Julián Castro To Trump In New Ad: Americans Died 'Because You Stoked The Fire Of Racists'

The ad will air throughout the day on Fox News in Bedminster, New Jersey, where Trump is spending the week at his private golf course.
Former Housing and Urban Development Secretary and Democratic presidential candidate Julian Castro speaks at the Iowa Democratic Wing Ding at the Surf Ballroom, Friday, Aug. 9, 2019, in Clear Lake, Iowa.
Former Housing and Urban Development Secretary and Democratic presidential candidate Julian Castro speaks at the Iowa Democratic Wing Ding at the Surf Ballroom, Friday, Aug. 9, 2019, in Clear Lake, Iowa.
ASSOCIATED PRESS

Democratic presidential candidate Julián Castro released a new ad Tuesday addressing President Donald Trump directly for the role his rhetoric played in the mass shooting that left 22 dead and dozens more injured in El Paso, Texas.

The ad will air throughout the day Wednesday on Fox News in Bedminster, New Jersey, where Trump is spending the week at his private golf course. It will air during “Fox & Friends,” a show the president is known to watch frequently.

“President Trump,” Castro says as the ad begins. “You referred to countries as shitholes. You urged American congresswomen to ‘go back to where they came from.’ You called immigrants rapists.”

Castro, who formerly served as the mayor of San Antonio and secretary of Housing and Urban Development under former President Barack Obama, is the only Latino candidate in the race. He has been an outspoken critic of Trump throughout his presidency.

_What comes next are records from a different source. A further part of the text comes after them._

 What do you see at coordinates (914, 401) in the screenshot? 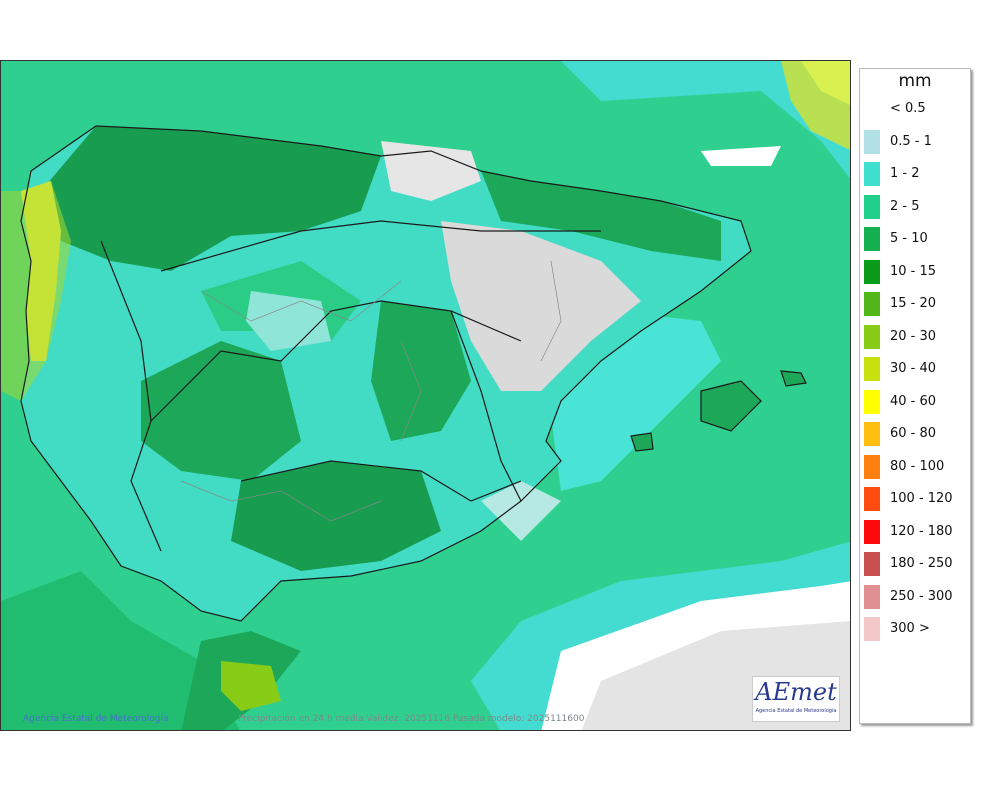
I see `legend-label: 40 - 60` at bounding box center [914, 401].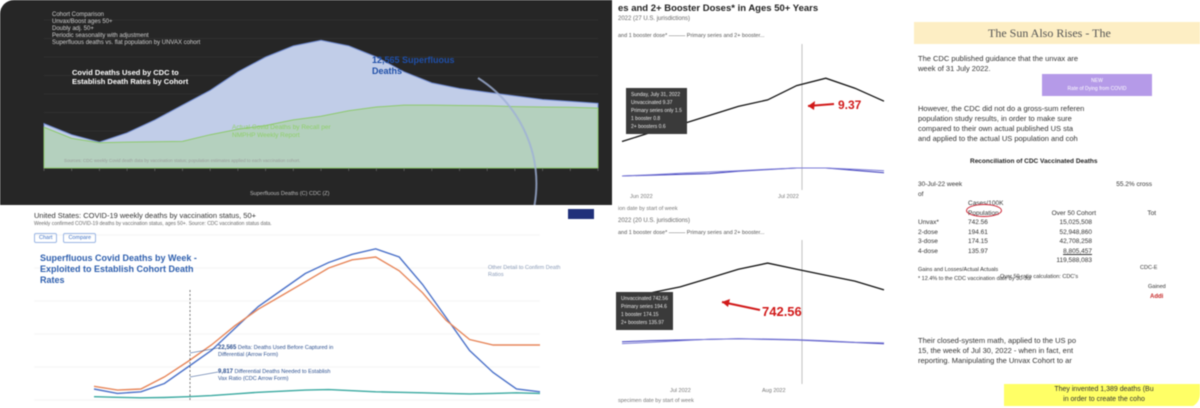 The height and width of the screenshot is (408, 1200). What do you see at coordinates (656, 401) in the screenshot?
I see `x-axis-caption: specimen date by start of week` at bounding box center [656, 401].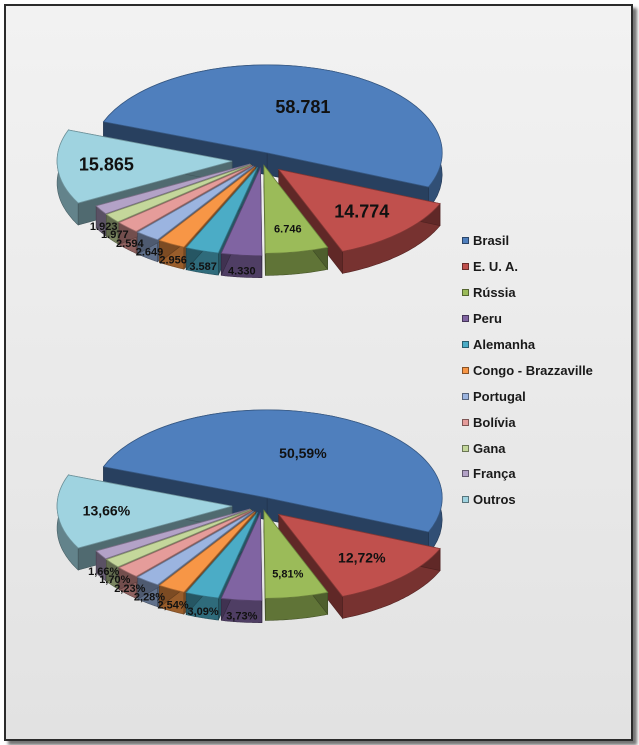  I want to click on legend-label: França, so click(494, 474).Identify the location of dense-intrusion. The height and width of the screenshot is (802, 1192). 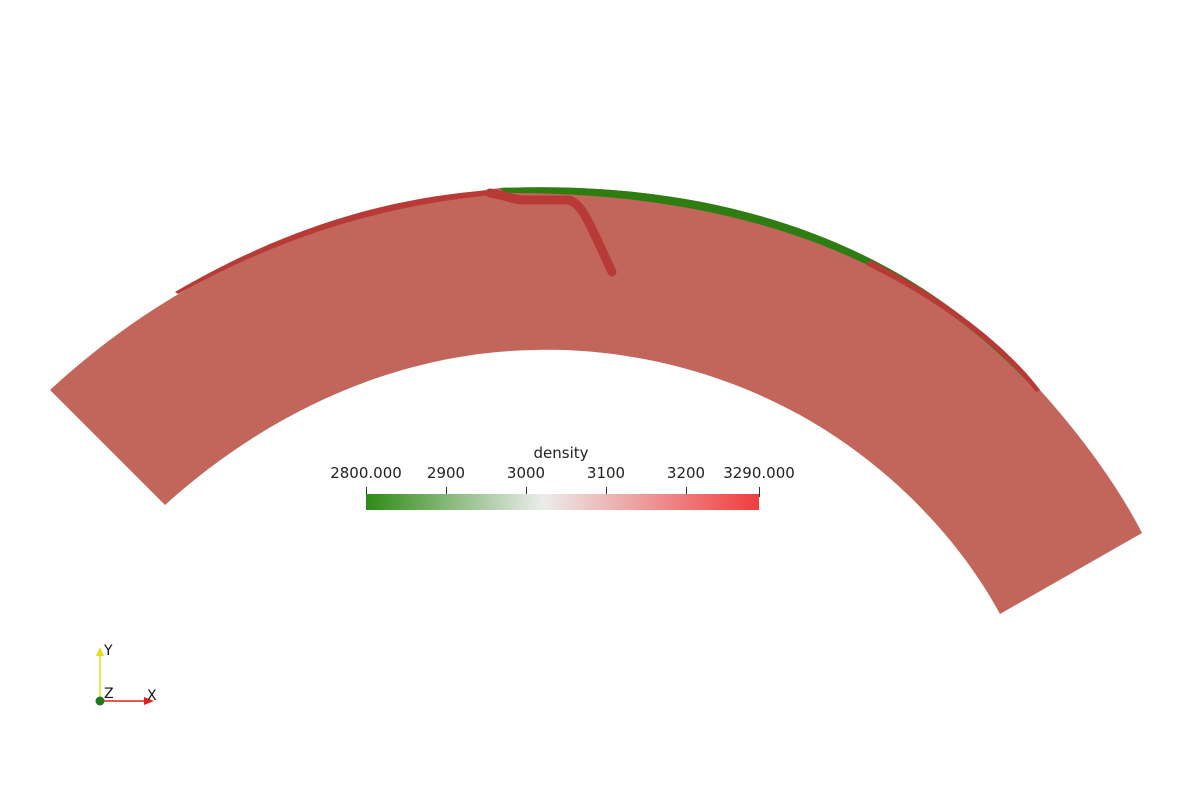
(551, 232). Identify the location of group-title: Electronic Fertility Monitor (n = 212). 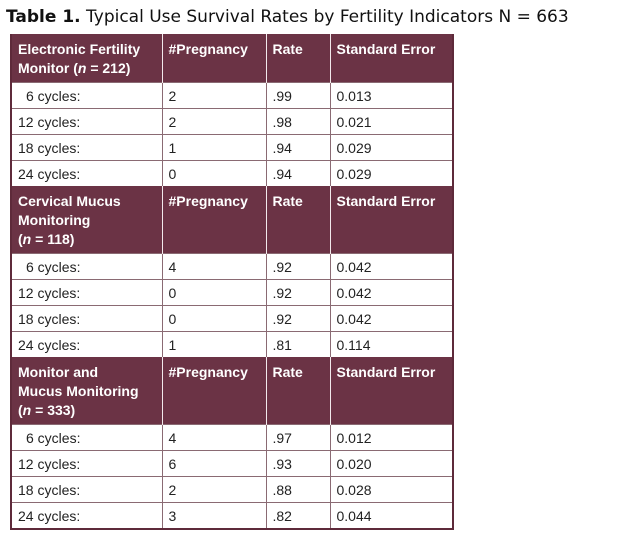
(87, 58).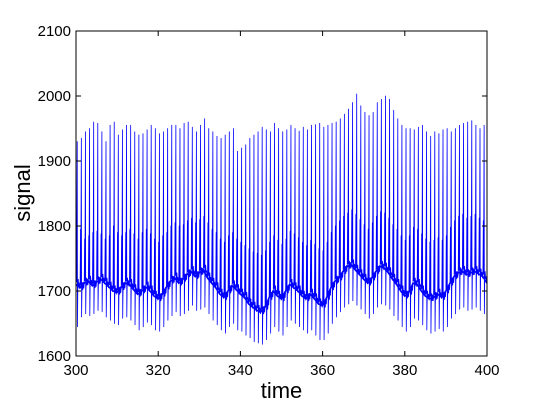  I want to click on x-tick-label: 340, so click(240, 370).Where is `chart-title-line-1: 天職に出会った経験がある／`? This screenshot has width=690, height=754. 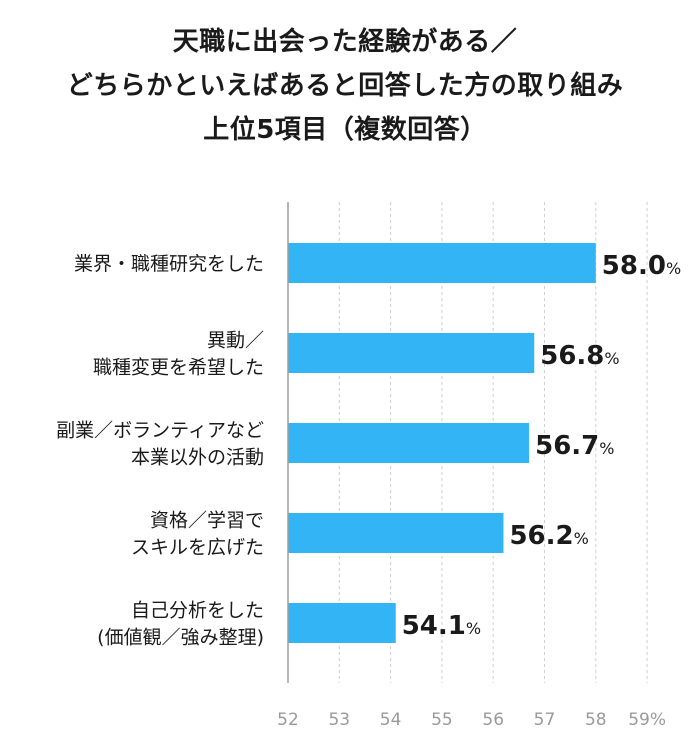 chart-title-line-1: 天職に出会った経験がある／ is located at coordinates (345, 42).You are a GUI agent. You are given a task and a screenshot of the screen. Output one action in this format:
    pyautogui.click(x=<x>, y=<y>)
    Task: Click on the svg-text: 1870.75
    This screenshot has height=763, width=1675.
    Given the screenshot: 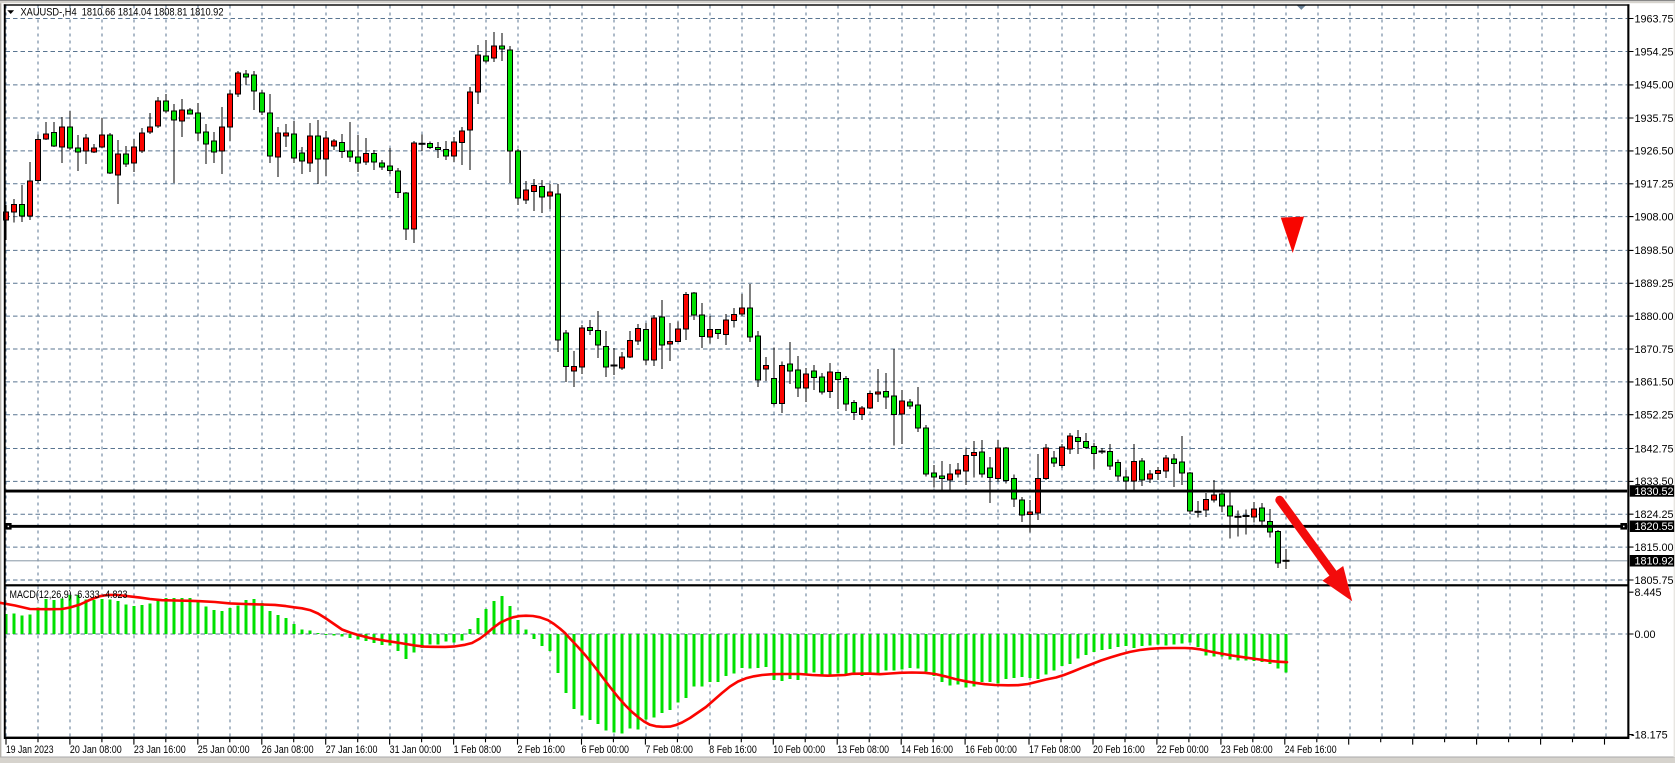 What is the action you would take?
    pyautogui.click(x=1654, y=350)
    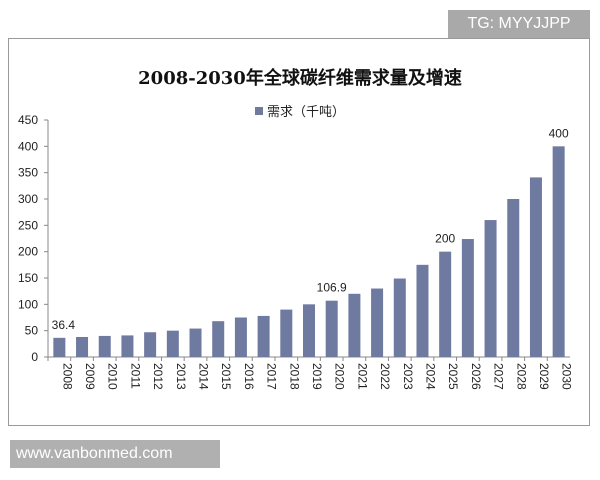 This screenshot has width=600, height=480. What do you see at coordinates (354, 325) in the screenshot?
I see `bar-2021` at bounding box center [354, 325].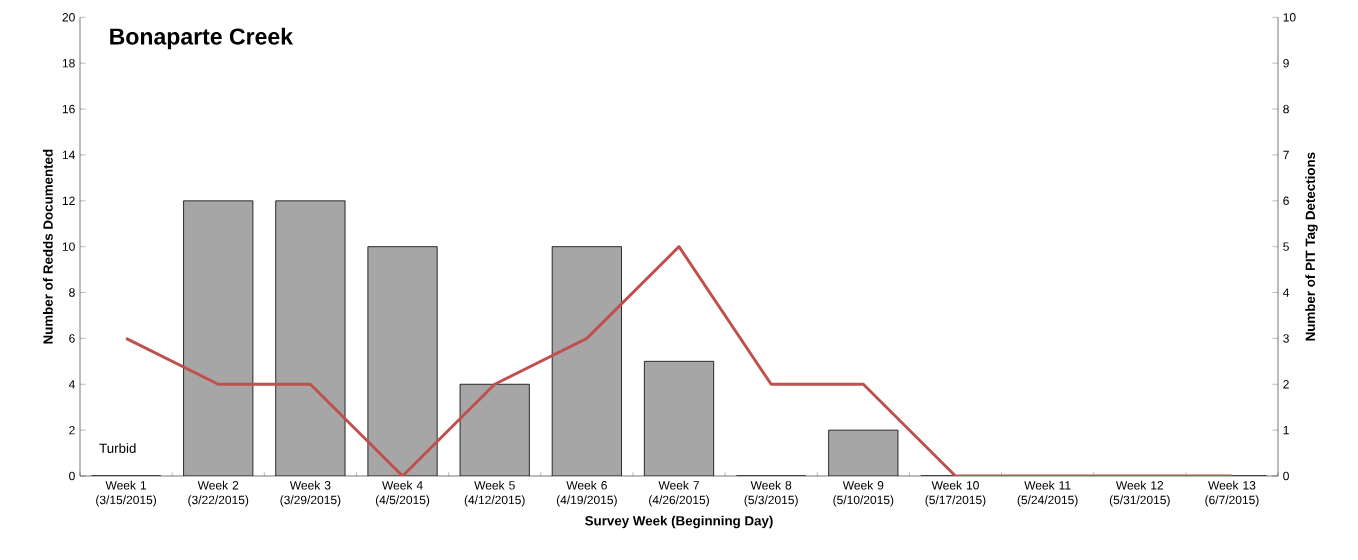 This screenshot has width=1358, height=560. I want to click on x-tick-label: Week 5 (4/12/2015), so click(494, 494).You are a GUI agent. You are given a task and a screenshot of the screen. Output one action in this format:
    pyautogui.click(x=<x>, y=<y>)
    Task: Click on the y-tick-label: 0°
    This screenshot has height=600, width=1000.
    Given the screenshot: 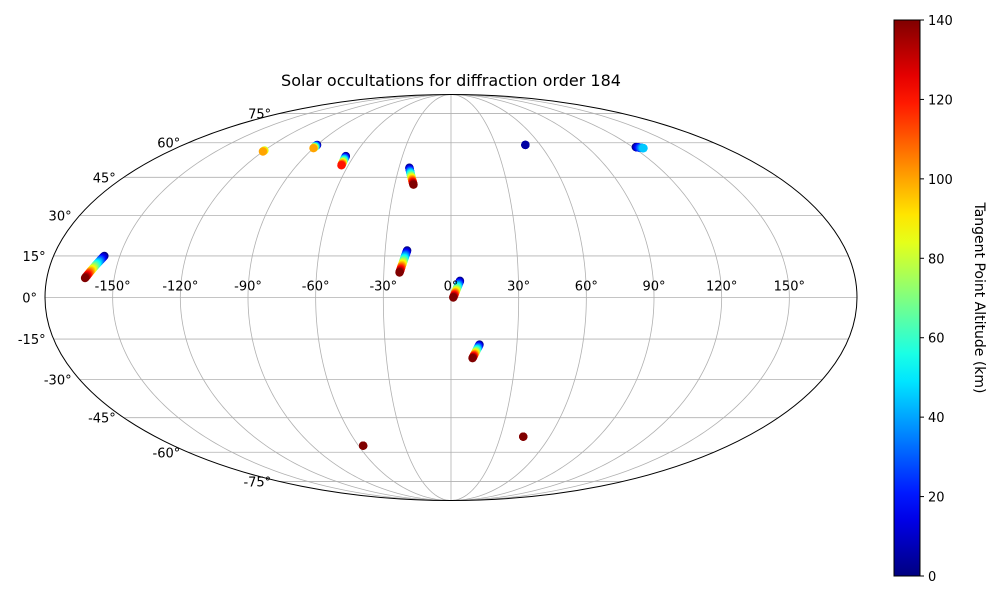 What is the action you would take?
    pyautogui.click(x=30, y=300)
    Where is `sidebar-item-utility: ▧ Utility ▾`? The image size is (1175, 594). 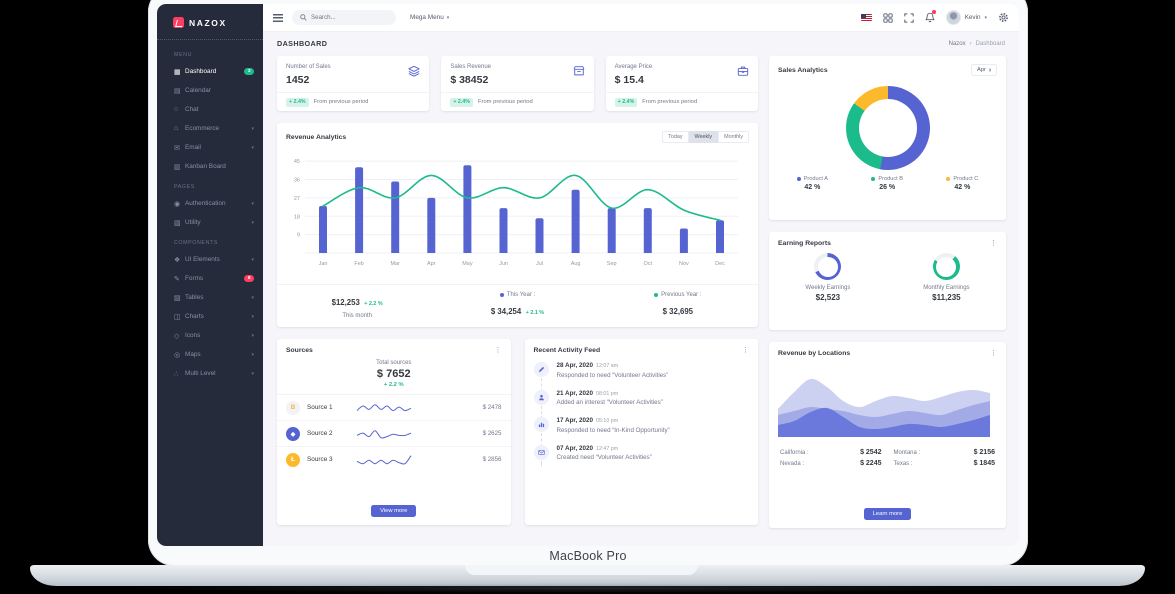
sidebar-item-utility: ▧ Utility ▾ is located at coordinates (214, 223). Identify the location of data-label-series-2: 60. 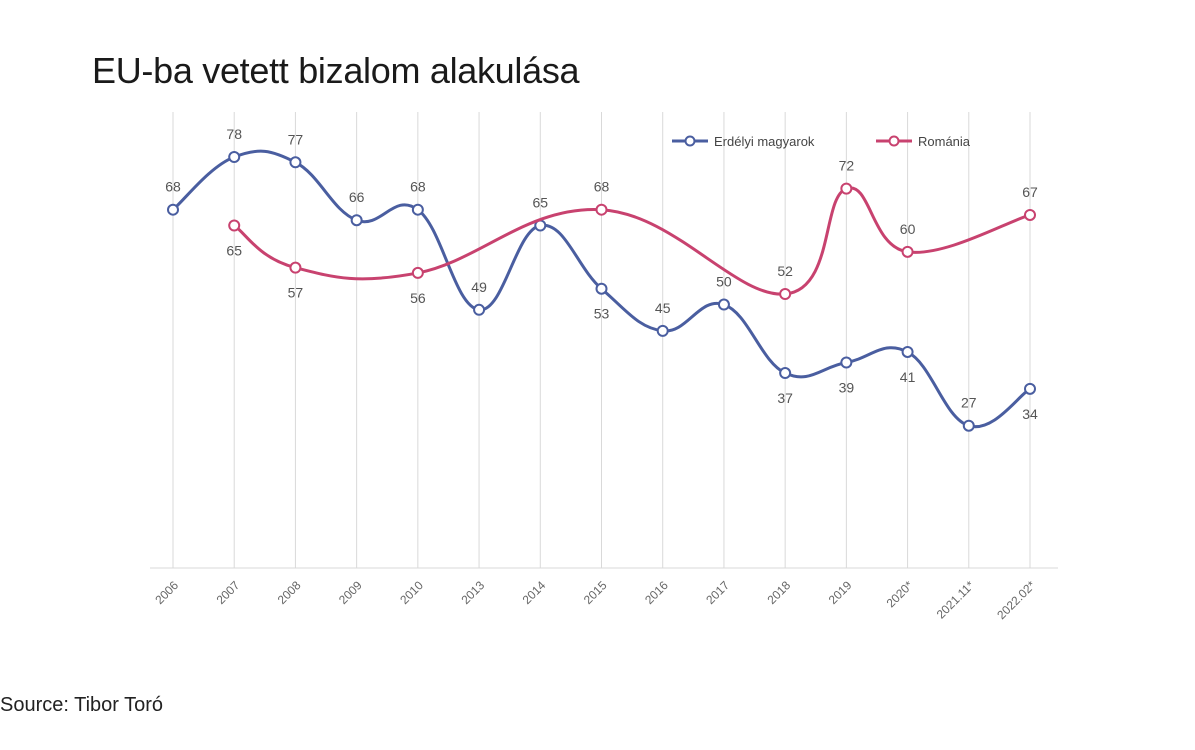
(908, 229).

“As we saw in El Paso, Americans were killed because you stoked the fire of racists,” he continued. “Innocent people were shot down because they looked different from you. Because they look like me. They look like my family.”

Castro referred to reports from authorities that the El Paso shooter may have penned a racist, anti-immigrant manifesto before his attack, and later admitted to targeting people of Mexican descent. His writing echoed phrases that Trump has said, including the terms “Hispanic invasion” and “send them back.”

“Donald Trump’s hateful rhetoric inspired the largest violent attack on the Latinx community in history,” Castro’s campaign manager, Maya Rupert, said in a statement. “Yet, even in the wake of this attack his campaign continues to use words like ‘invasion’ to describe immigrants, and attacks two of the most prominent Latino politicians. Julián isn’t afraid of Donald Trump or his bigoted agenda, and will continue to expose his racism and division until he defeats him next November.”

Last week, Trump lashed out at Castro after his brother, Rep. Joaquin Castro (D-Texas), posted a list of major San Antonio donors to Trump’s re-election campaign.

“I don’t know who Joaquin Castro is other than the lesser brother of a failed presidential candidate (1%) who makes a fool of himself every time he opens his mouth,” he wrote.

“Words have consequences,” Julián Castro concluded in the ad, adding, “Ya basta,” a Spanish phrase which translates roughly to “Enough.”